PROBLEM STATEMENT
Only the lines from the one containing "You are a computer-use" to the end of the records belong in the answer; repeat them exactly and drop the pictures.

Pixel coordinate grounding data:
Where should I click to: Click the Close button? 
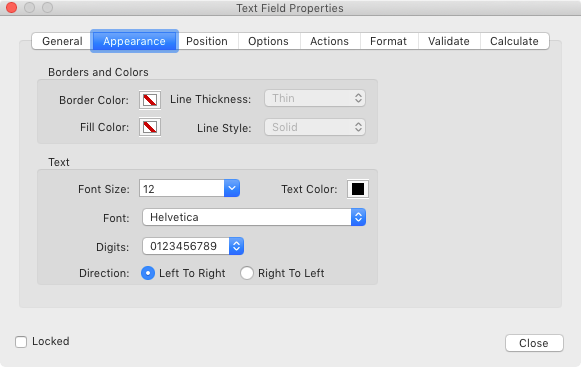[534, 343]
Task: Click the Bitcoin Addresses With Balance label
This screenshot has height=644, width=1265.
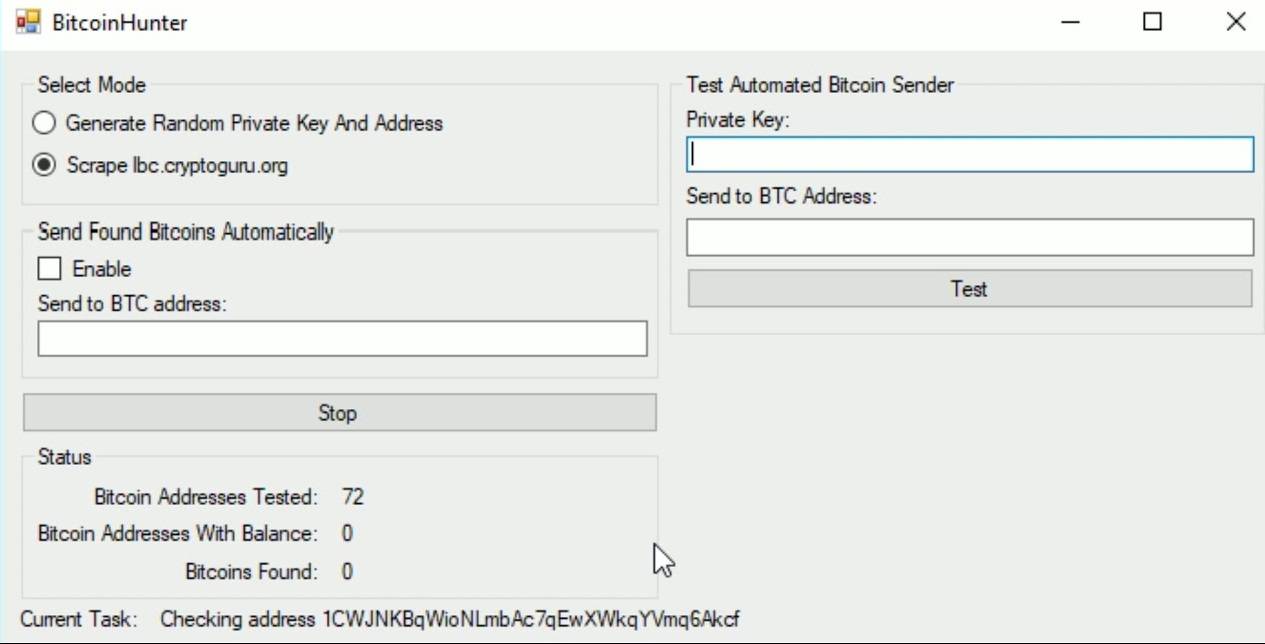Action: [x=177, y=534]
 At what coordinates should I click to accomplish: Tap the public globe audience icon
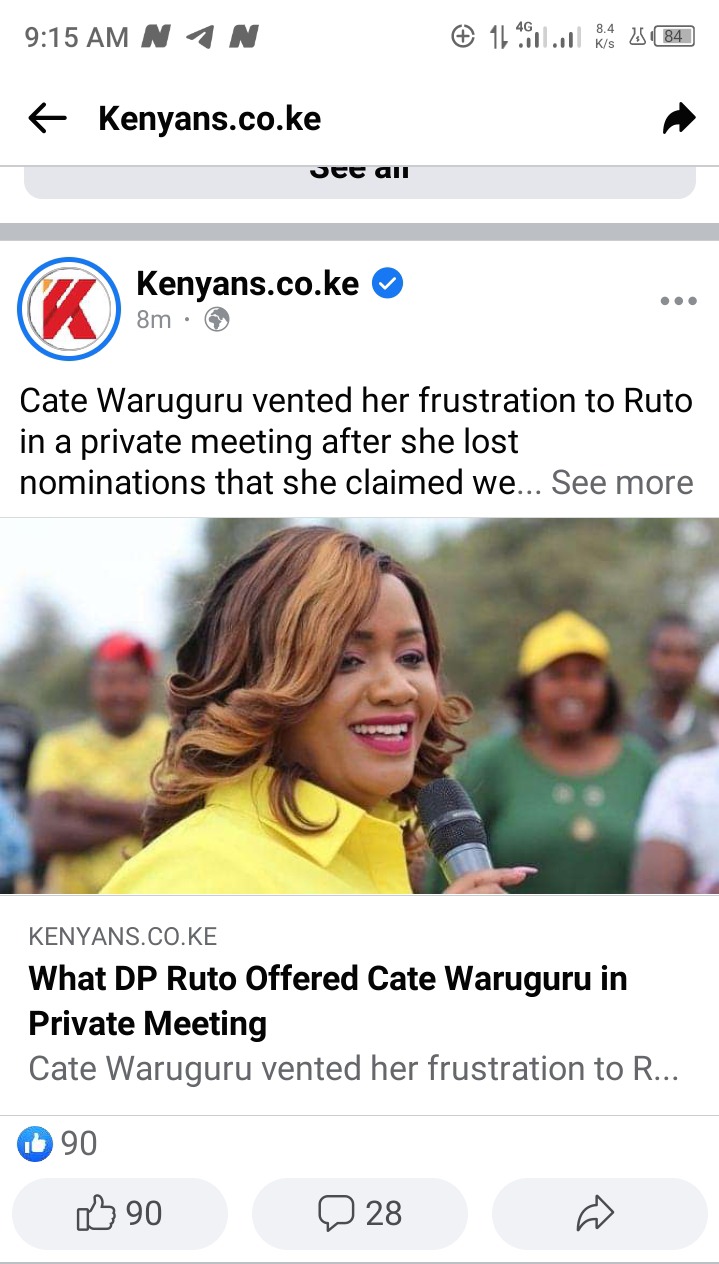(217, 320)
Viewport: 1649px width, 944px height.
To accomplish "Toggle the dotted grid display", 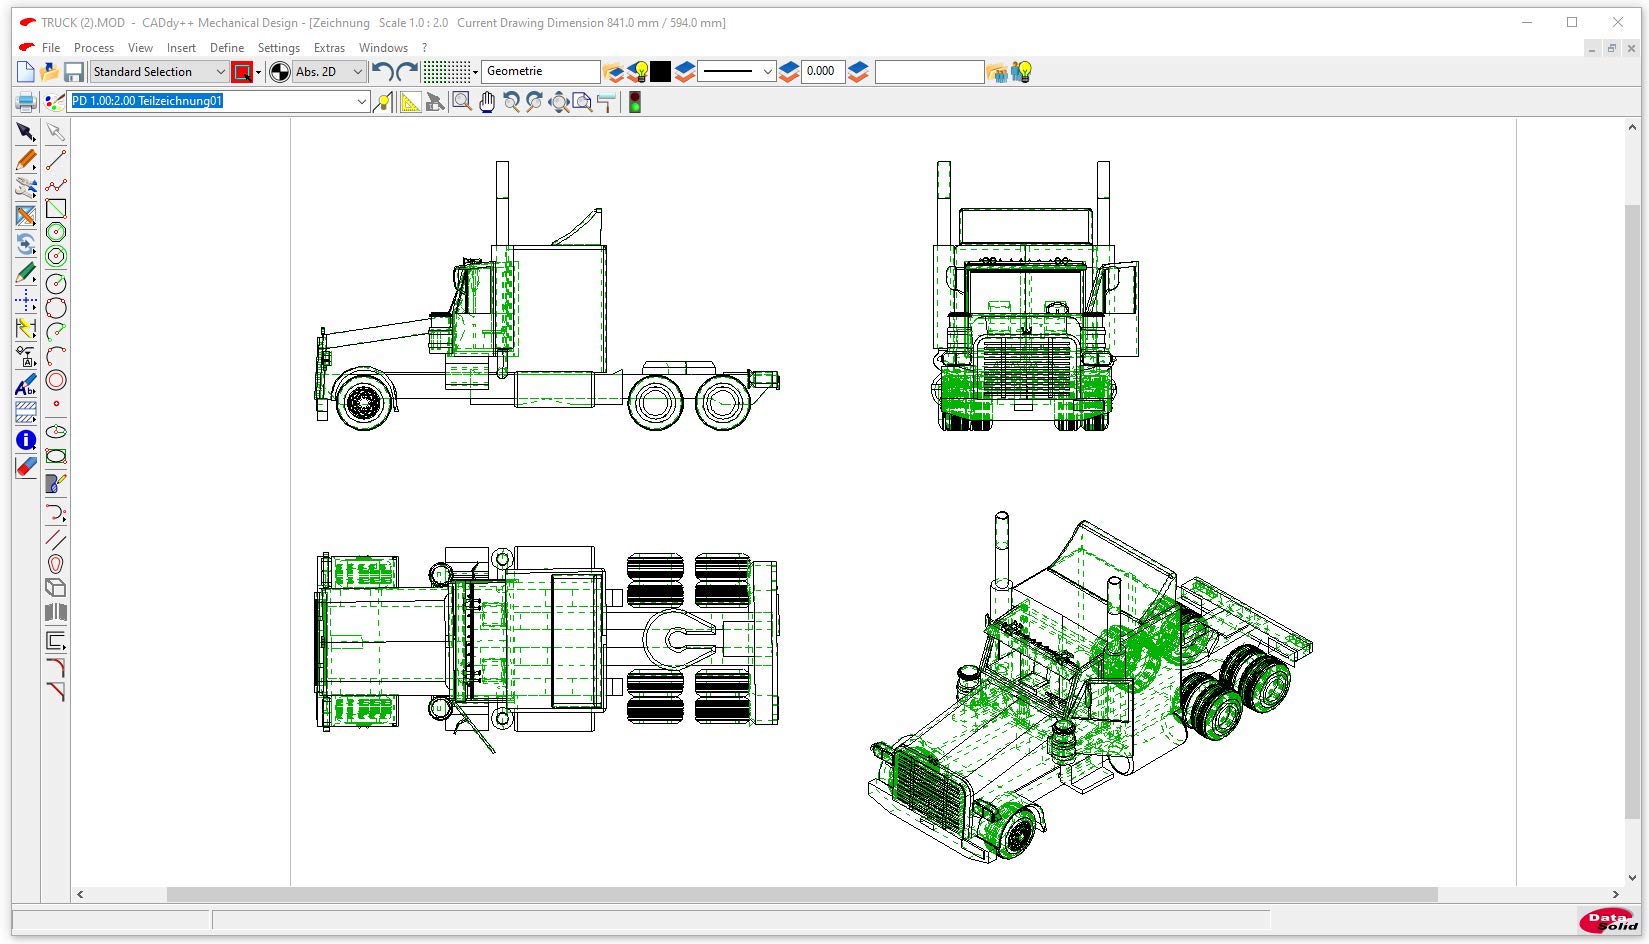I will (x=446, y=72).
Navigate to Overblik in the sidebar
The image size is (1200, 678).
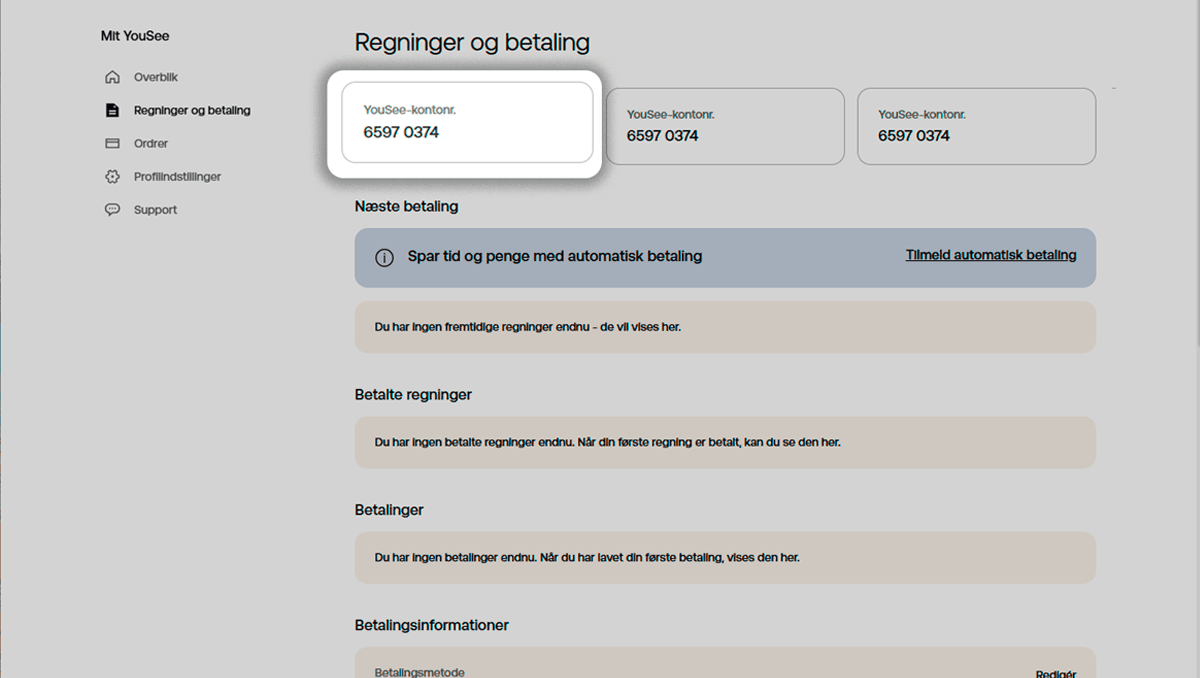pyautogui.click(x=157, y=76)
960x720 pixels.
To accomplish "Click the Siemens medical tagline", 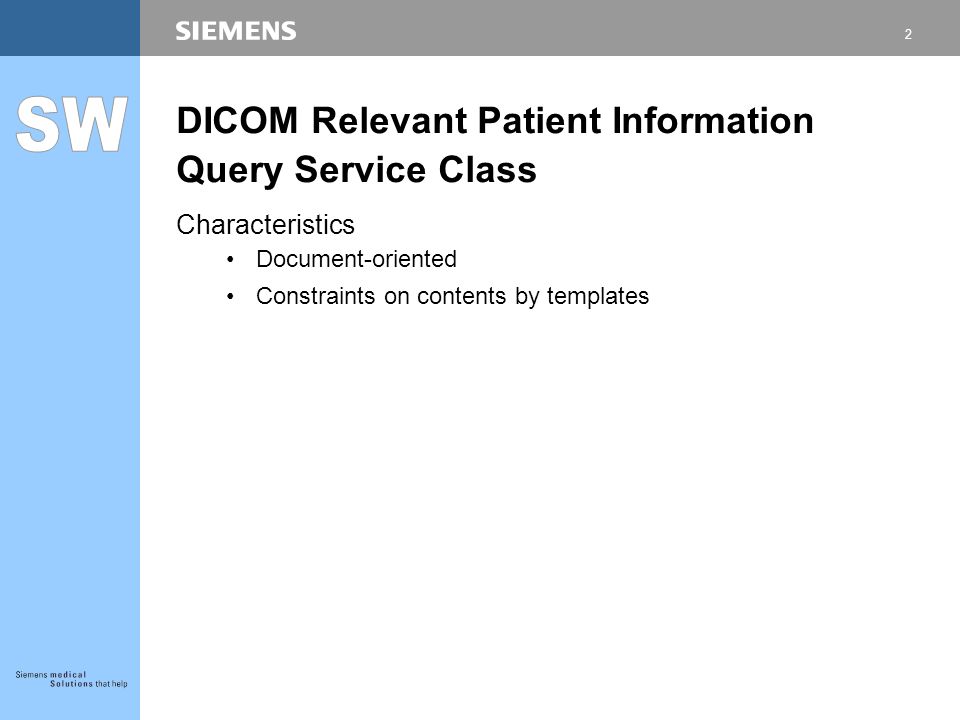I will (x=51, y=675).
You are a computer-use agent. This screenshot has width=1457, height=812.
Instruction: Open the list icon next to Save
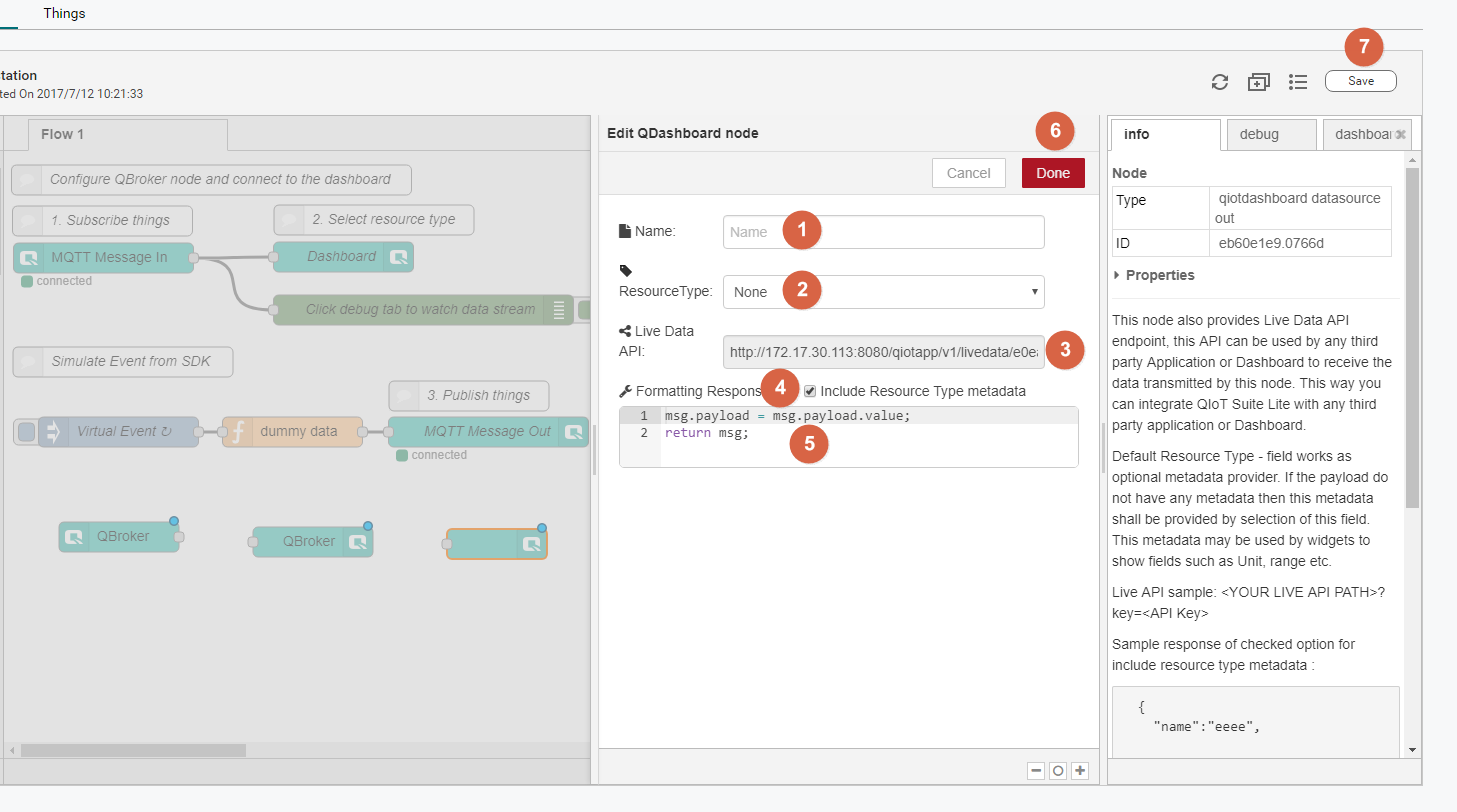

REPLY
You are a computer-use agent. This screenshot has width=1457, height=812.
Instruction: Open the list icon next to Save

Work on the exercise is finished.